On 8 February 2022, two African Parks patrol vehicles in Benin's W National Park were badly damaged by land mines, killing eight people. The incident, believed to have been perpetrated by Islamists, was one of the largest terrorist attacks in the country's history.

== Background ==
Benin is more stable than most other countries in West Africa, and is one of the few nations to not have a major terrorism problem. However, beginning in late 2021, terrorism began to creep in from abroad, especially from the Sahel, which is to the north. In December 2021, the Porga attack occurred when gunmen (probably from Burkina Faso, which has a jihadist insurgency), raided a military outpost near the town of Porga in Atakora Department, killing two soldiers. In January 2022, a military vehicle collided with an improvised explosive device, killing two people.

== Massacre ==
On 8 February 2022 a patrol vehicle in W National Park was scouting for poachers when their vehicles hit two land mines planted by the terrorists. Of the eight people killed in the explosion, five were park rangers, one a park official, another a French law enforcement officer, and the other a soldier. Ten people were injured.

== Aftermath ==
French authorities agreed to launch an investigation after learning that a French citizen was among the dead.
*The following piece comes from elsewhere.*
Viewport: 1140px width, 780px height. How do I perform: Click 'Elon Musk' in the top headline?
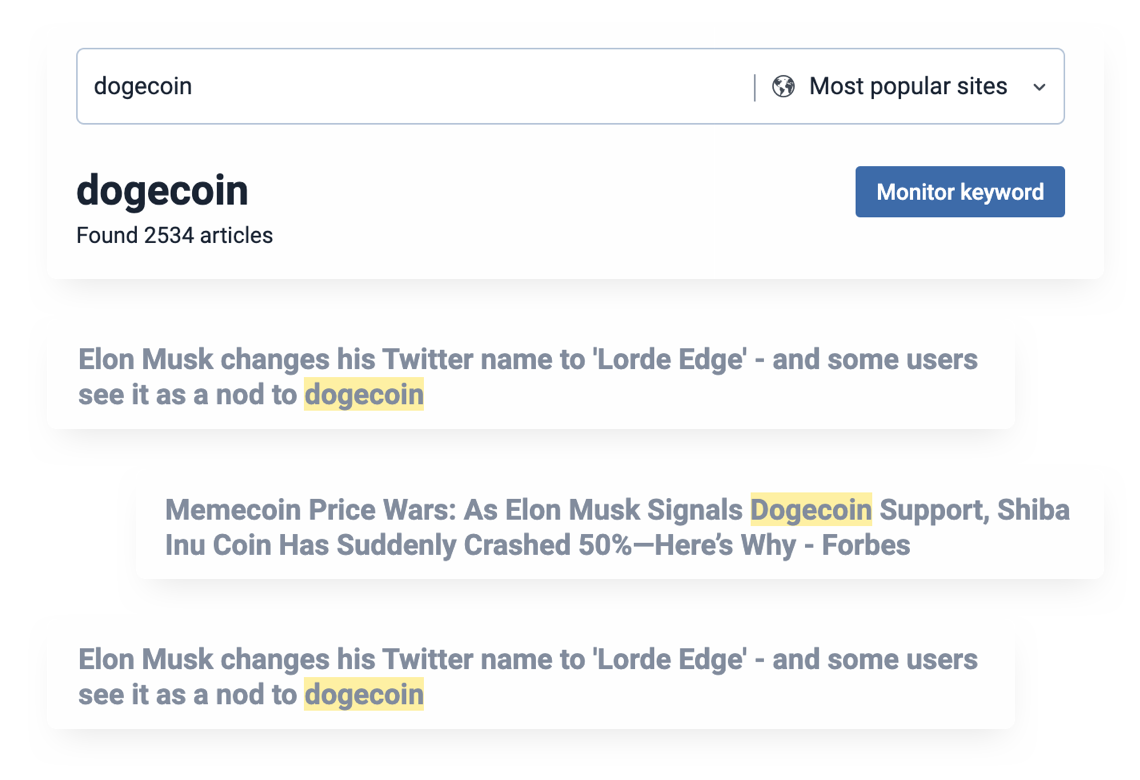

African Parks issued a statement that they were working with French and Beninese authorities in response to the massacre. Beninese troops were sent to the park to maintain order. Government authorities also held a meeting to discuss the attack.

On 10 February another roadside bombing killed a civilian and a park ranger. The ranger initially survived the bombing but died after he was attacked by the perpetrators.

On 10 February the French Armed Forces conducted an airstrike on a base held by Jihadist rebels in Southern Burkina Faso. The official motive given was retaliation for the massacre.